In the post-colonial period following World War II, the prevailing development paradigm was a form of structuralism: the aim was to change poor countries' industrial structure to resemble that of high-income countries.
Structuralists typically advised governments to adopt import-substitution strategies, using public-sector intervention to overcome "market failures." Call this "Development Economics 1.0." Countries that adhered to it experienced initial investment-led success, followed by repeated crises and stagnation.
Development thinking then shifted to the neoliberal Washington Consensus: privatization, liberalization, and stabilization would introduce to developing countries the idealized market institutions that had been established in advanced countries.
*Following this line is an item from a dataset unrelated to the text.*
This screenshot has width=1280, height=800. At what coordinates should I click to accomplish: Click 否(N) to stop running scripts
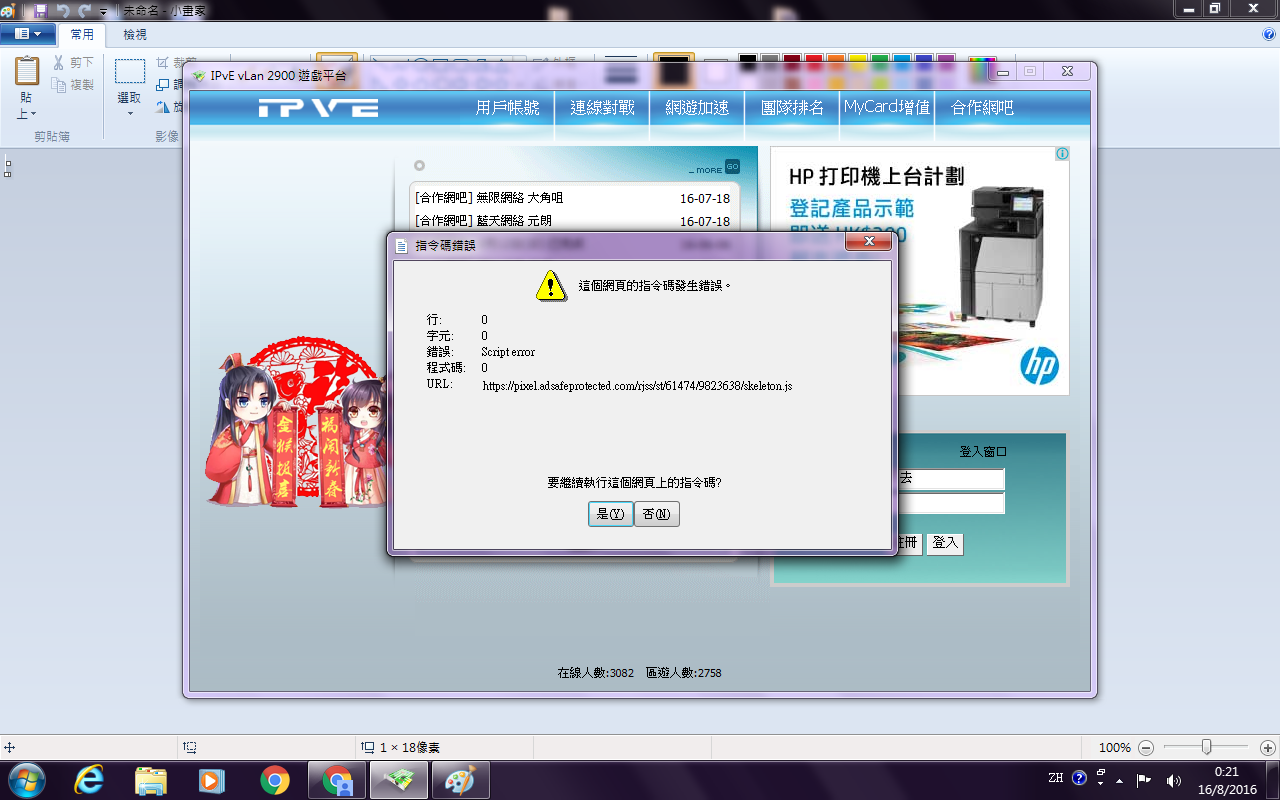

Call this "Development Economics 2.0." The results of the Washington Consensus reforms were at best controversial, and some economists have even described the 1980s and 1990s as "lost decades" in many developing countries.
Given persistent poverty in developing countries, bilateral donors and the global development community increasingly focused on education and health programs, both for humanitarian reasons and to generate growth. But service delivery remained disappointing, so the focus shifted to improving project performance, which researchers like Esther Duflo at MIT's Poverty Action Lab have pioneered with randomized controlled experiments.
Development 2.5
I call this "Development Economics 2.5." But, judging from experience in North Africa, where education improved greatly under the old regimes, but failed to boost growth performance and create job opportunities for educated youth, the validity of such an approach as a fundamental model for development policy is dubious.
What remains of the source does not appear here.